Apparently one of the eunuch’s many functions was to get the goods on as many highly placed officials as possible in case his mistress ever needed a favor. Espionage and blackmail were a way of life in Rome.
“No, Bone, I need you here today. This one is going to bear watching.”
“But I’ve been softening him up since—”
“The goddess speaks.”
“Oh, all right. Have it your way. You always do,” her devotee sulked.
“Here we are, Red,” the woman addressed me for the first time since we left the Forum.
The alley gave onto a street. Across from us was a portico, the entire wall around it brightly painted. A grape vine and a fig tree framed the doorway, illustrating the name of the establishment. Yes, that’s right: the Vine and Fig Tree, straight out of Hebrew scripture. Both the figs and the grapes had enticing suggestive shapes—visual double entendre. If you missed the point, scantily clad nymphs frisked to the right and the left for almost half a block. The most striking feature of the fresco was the cats, more cats than women, of every stripe and color in every conceivable pose.
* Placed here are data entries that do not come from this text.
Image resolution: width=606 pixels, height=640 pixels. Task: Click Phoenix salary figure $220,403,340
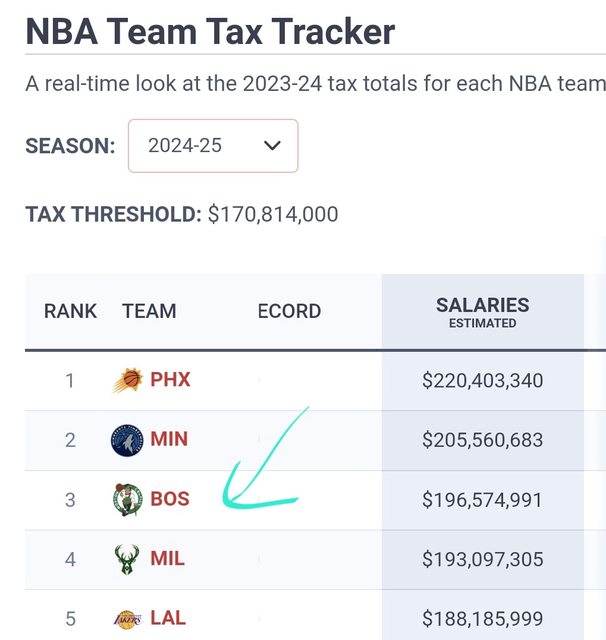point(482,381)
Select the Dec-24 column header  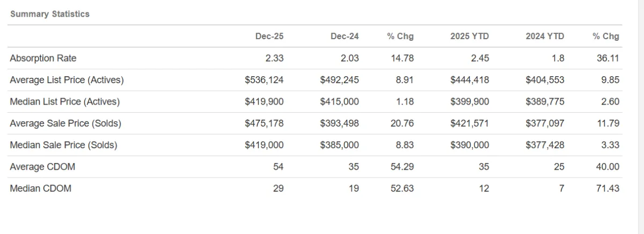(345, 36)
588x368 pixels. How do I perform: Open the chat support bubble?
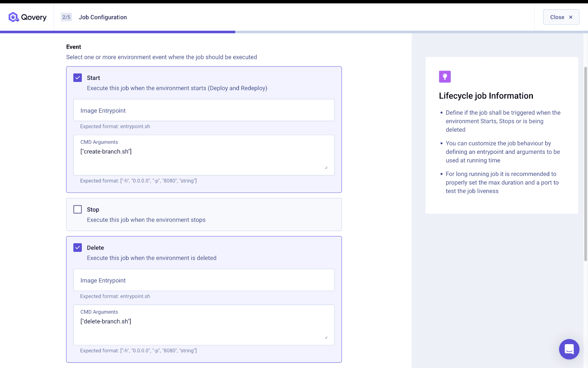pyautogui.click(x=569, y=349)
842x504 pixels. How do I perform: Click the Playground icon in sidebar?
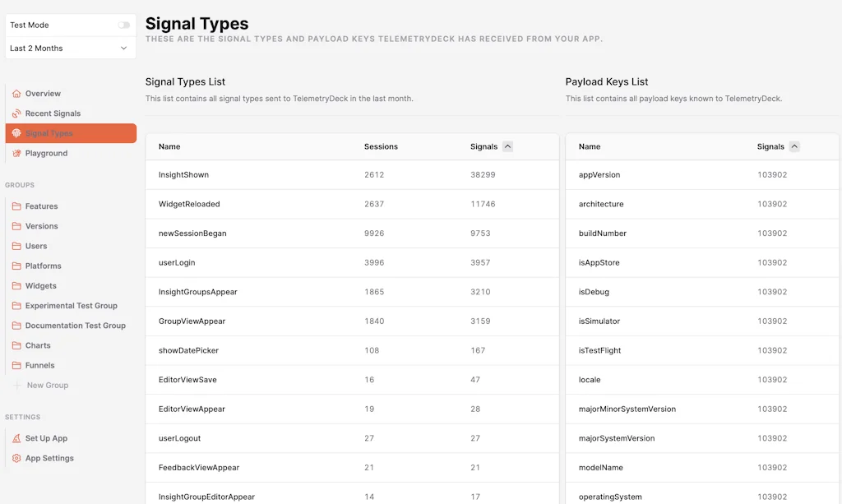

The eunuch opened the thick wooden door, and I heard the sound of running water. Among my people, wells and springs were considered sacred, a source of vision and healing, an entry way to the Otherworld. The sound made me homesick, but I couldn’t afford to let down my guard now, so I blinked hard and swallowed my tears. When my eyes focused I saw that I was in a courtyard or atrium. A fruit tree of some kind (not a fig) gave a tiny bit of shade, and the sound of the water came from a fountain—something I had never seen before, because the Celts did not share the Roman obsession with plumbing. All around the rim of the fountain sat cats, sleek, elegant cats—black, striped, calico, orange, grey—watching goldfish dart around the pool. I stared at the small beasts in fascination. Celts had domesticated dogs and of course cattle, but cats—wild cats—I’d only glimpsed at a distance.
“It’s the novica.”
The voice came from above my head. I looked up and got my first glimpse of the women I would come to know more intimately than I knew my mothers. Their barely covered breasts spilled over the balcony railing. They had only just woken up; they looked tumbled, tired, blowsy, their eyes a little smudged or puffy. They were as varied as the cats, a full range of hair and skin color, shape and size. They all stared at me, sizing me up, their new comrade and competition.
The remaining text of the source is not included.